— START DATA TO PROCESS —

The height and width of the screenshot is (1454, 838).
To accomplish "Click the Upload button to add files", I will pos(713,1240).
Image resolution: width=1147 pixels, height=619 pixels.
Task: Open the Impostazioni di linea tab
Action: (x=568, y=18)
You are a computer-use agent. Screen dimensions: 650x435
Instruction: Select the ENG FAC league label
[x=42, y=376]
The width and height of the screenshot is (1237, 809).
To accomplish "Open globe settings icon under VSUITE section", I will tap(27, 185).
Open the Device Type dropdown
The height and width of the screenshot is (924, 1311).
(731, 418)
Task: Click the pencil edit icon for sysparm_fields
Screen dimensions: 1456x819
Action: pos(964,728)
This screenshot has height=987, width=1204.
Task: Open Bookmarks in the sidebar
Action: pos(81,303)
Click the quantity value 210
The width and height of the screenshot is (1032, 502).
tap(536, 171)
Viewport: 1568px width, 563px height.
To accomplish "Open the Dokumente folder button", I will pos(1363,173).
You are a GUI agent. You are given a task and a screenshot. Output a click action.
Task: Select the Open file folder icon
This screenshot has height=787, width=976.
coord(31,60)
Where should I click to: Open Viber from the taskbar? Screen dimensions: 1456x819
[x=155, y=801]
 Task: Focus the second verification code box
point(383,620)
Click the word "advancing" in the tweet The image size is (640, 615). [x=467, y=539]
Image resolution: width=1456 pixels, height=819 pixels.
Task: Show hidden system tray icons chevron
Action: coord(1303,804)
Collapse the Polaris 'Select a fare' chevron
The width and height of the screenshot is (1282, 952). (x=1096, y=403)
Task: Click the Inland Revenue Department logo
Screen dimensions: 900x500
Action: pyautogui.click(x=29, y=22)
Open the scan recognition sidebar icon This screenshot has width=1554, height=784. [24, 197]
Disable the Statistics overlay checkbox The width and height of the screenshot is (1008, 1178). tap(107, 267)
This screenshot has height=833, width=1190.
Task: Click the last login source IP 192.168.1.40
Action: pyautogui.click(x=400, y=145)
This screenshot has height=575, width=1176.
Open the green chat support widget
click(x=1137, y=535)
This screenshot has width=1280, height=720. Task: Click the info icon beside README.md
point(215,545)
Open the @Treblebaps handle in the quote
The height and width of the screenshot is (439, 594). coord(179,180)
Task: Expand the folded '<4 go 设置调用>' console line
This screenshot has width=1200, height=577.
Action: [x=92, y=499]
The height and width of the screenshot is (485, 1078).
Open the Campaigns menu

— END DATA TO PROCESS —

## TASK DETAILS
Return all of the lines above word for word, in their original order.

## OUTPUT BELOW
The height and width of the screenshot is (1454, 838).
To accomplish "Click the Upload button to add files", I will pos(713,1240).
Image resolution: width=1147 pixels, height=619 pixels.
Task: Open the Impostazioni di linea tab
Action: (x=568, y=18)
You are a computer-use agent. Screen dimensions: 650x435
Instruction: Select the ENG FAC league label
[x=42, y=376]
The width and height of the screenshot is (1237, 809).
To accomplish "Open globe settings icon under VSUITE section", I will tap(27, 185).
Open the Device Type dropdown
The height and width of the screenshot is (924, 1311).
(731, 418)
Task: Click the pencil edit icon for sysparm_fields
Screen dimensions: 1456x819
Action: pos(964,728)
This screenshot has height=987, width=1204.
Task: Open Bookmarks in the sidebar
Action: pos(81,303)
Click the quantity value 210
The width and height of the screenshot is (1032, 502).
tap(536, 171)
Viewport: 1568px width, 563px height.
To accomplish "Open the Dokumente folder button", I will pos(1363,173).
You are a GUI agent. You are given a task and a screenshot. Output a click action.
Task: Select the Open file folder icon
This screenshot has height=787, width=976.
coord(31,60)
Where should I click to: Open Viber from the taskbar? Screen dimensions: 1456x819
[x=155, y=801]
 Task: Focus the second verification code box
point(383,620)
Click the word "advancing" in the tweet The image size is (640, 615). [x=467, y=539]
Image resolution: width=1456 pixels, height=819 pixels.
Task: Show hidden system tray icons chevron
Action: coord(1303,804)
Collapse the Polaris 'Select a fare' chevron
The width and height of the screenshot is (1282, 952). (x=1096, y=403)
Task: Click the Inland Revenue Department logo
Screen dimensions: 900x500
Action: pyautogui.click(x=29, y=22)
Open the scan recognition sidebar icon This screenshot has width=1554, height=784. [24, 197]
Disable the Statistics overlay checkbox The width and height of the screenshot is (1008, 1178). tap(107, 267)
This screenshot has height=833, width=1190.
Task: Click the last login source IP 192.168.1.40
Action: pyautogui.click(x=400, y=145)
This screenshot has height=575, width=1176.
Open the green chat support widget
click(x=1137, y=535)
This screenshot has width=1280, height=720. Task: Click the info icon beside README.md
point(215,545)
Open the @Treblebaps handle in the quote
The height and width of the screenshot is (439, 594). coord(179,180)
Task: Expand the folded '<4 go 设置调用>' console line
This screenshot has width=1200, height=577.
Action: [x=92, y=499]
The height and width of the screenshot is (485, 1078).
Open the Campaigns menu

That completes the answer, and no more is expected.